-- Data entries --
Content starts
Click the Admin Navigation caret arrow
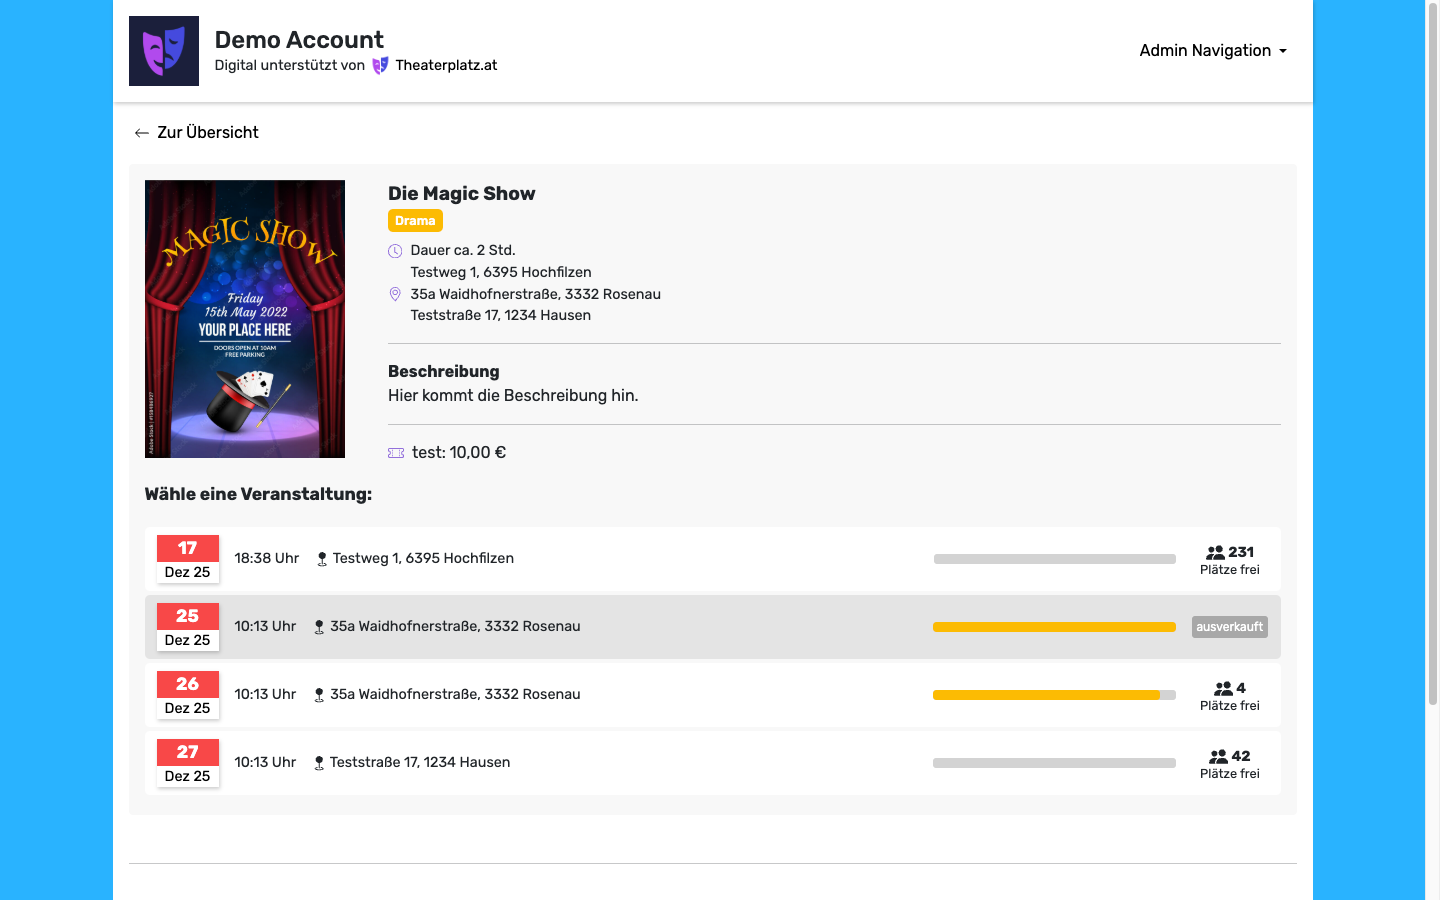The height and width of the screenshot is (900, 1440). (x=1283, y=51)
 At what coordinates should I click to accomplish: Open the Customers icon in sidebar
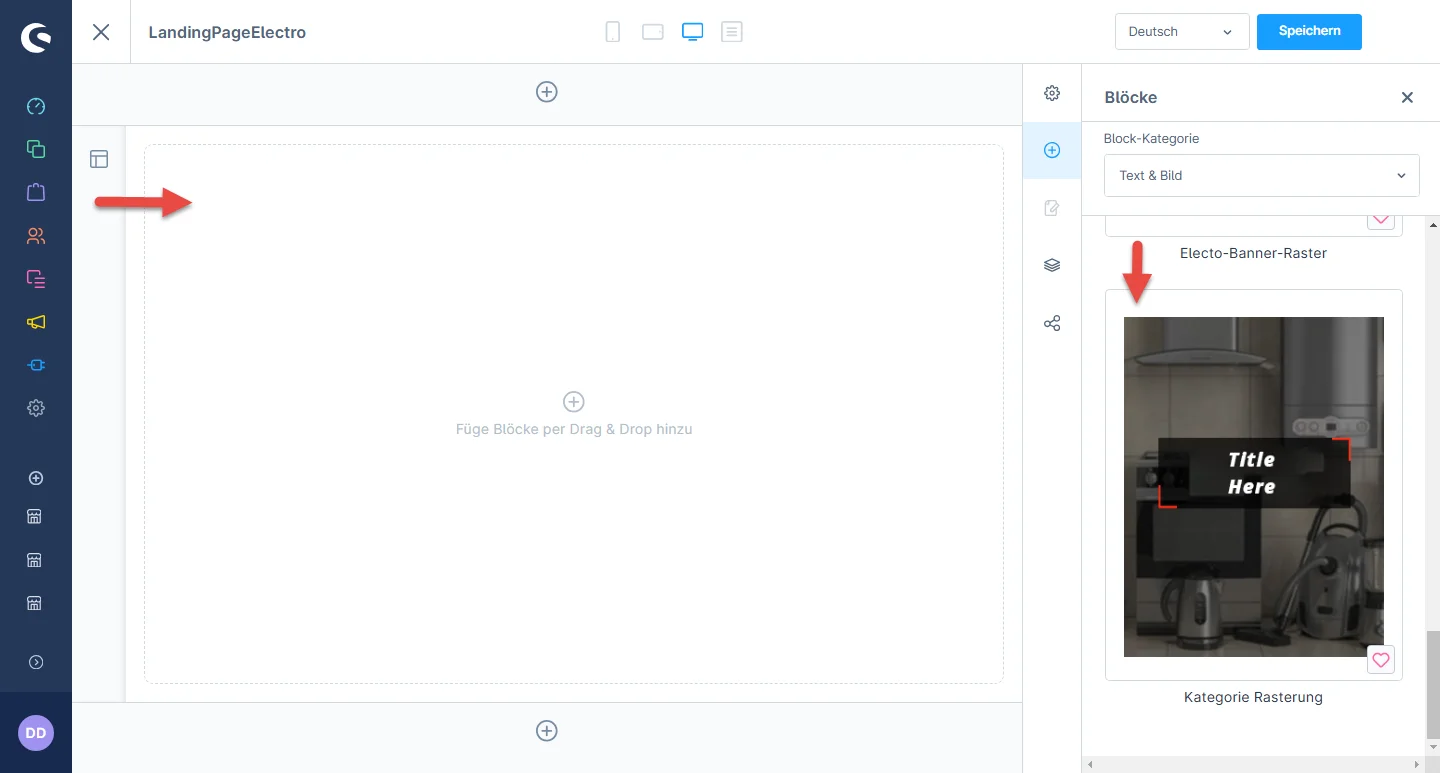pyautogui.click(x=36, y=236)
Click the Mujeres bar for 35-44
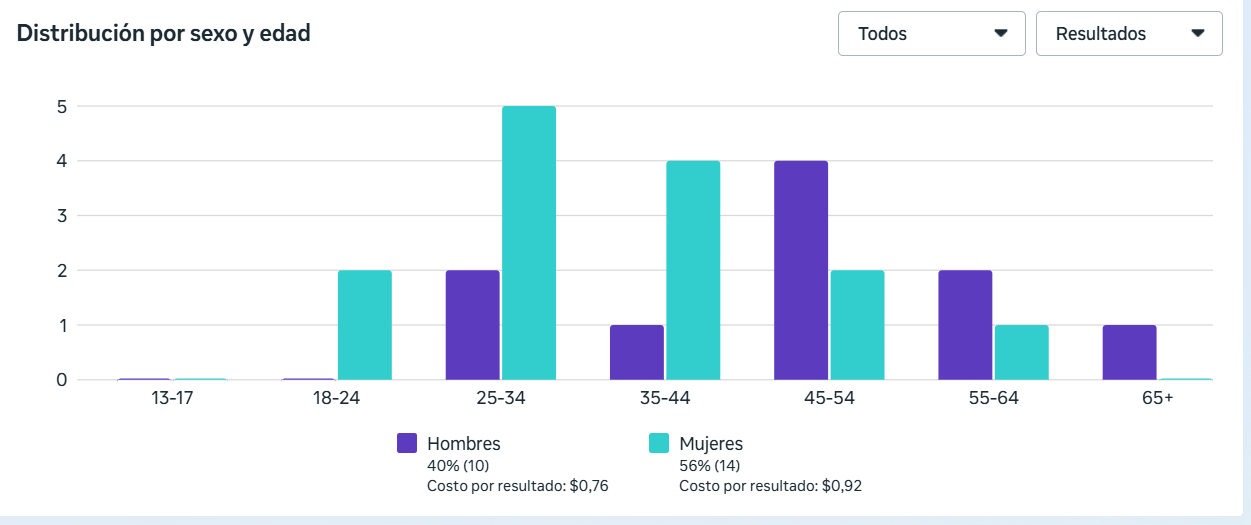Image resolution: width=1251 pixels, height=525 pixels. tap(693, 270)
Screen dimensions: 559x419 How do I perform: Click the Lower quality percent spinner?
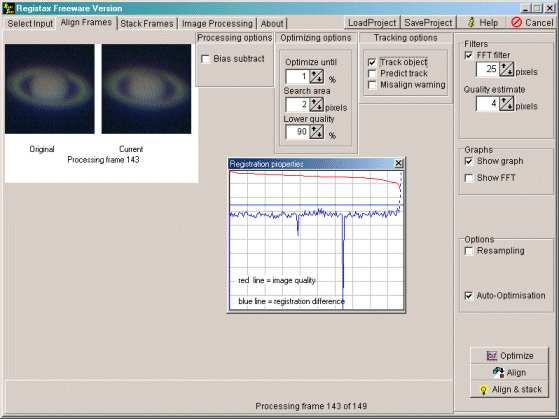317,132
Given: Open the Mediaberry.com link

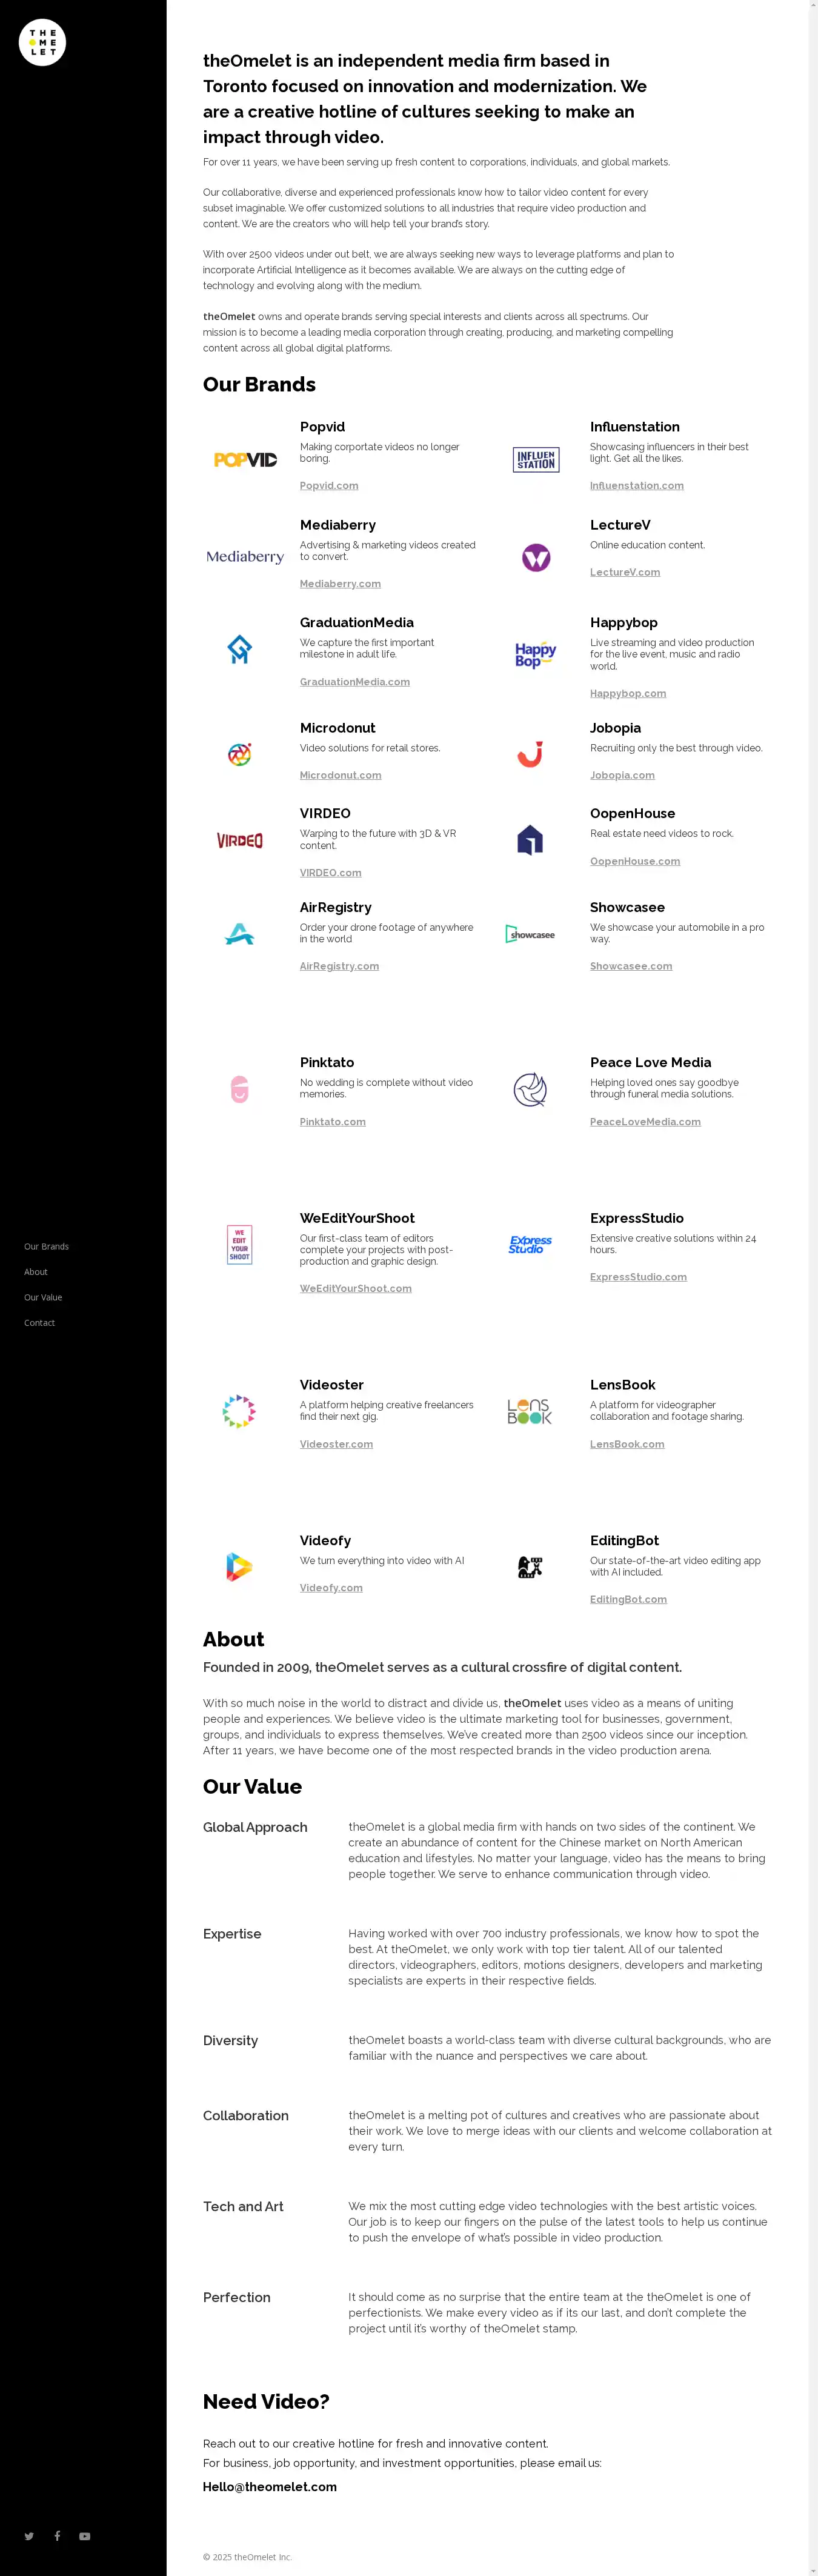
Content ends
-- TASK INSTRUCTIONS --
Print the records above word for word, omitting any picture they contain.

-- TASK SOLUTION --
Click the Admin Navigation caret arrow
The height and width of the screenshot is (900, 1440). (x=1283, y=51)
 At what coordinates should I click to accomplish: Open the Customers icon in sidebar
pyautogui.click(x=36, y=236)
Click the Mujeres bar for 35-44
Image resolution: width=1251 pixels, height=525 pixels. tap(693, 270)
Screen dimensions: 559x419 How do I perform: Click the Lower quality percent spinner?
317,132
Given: Open the Mediaberry.com link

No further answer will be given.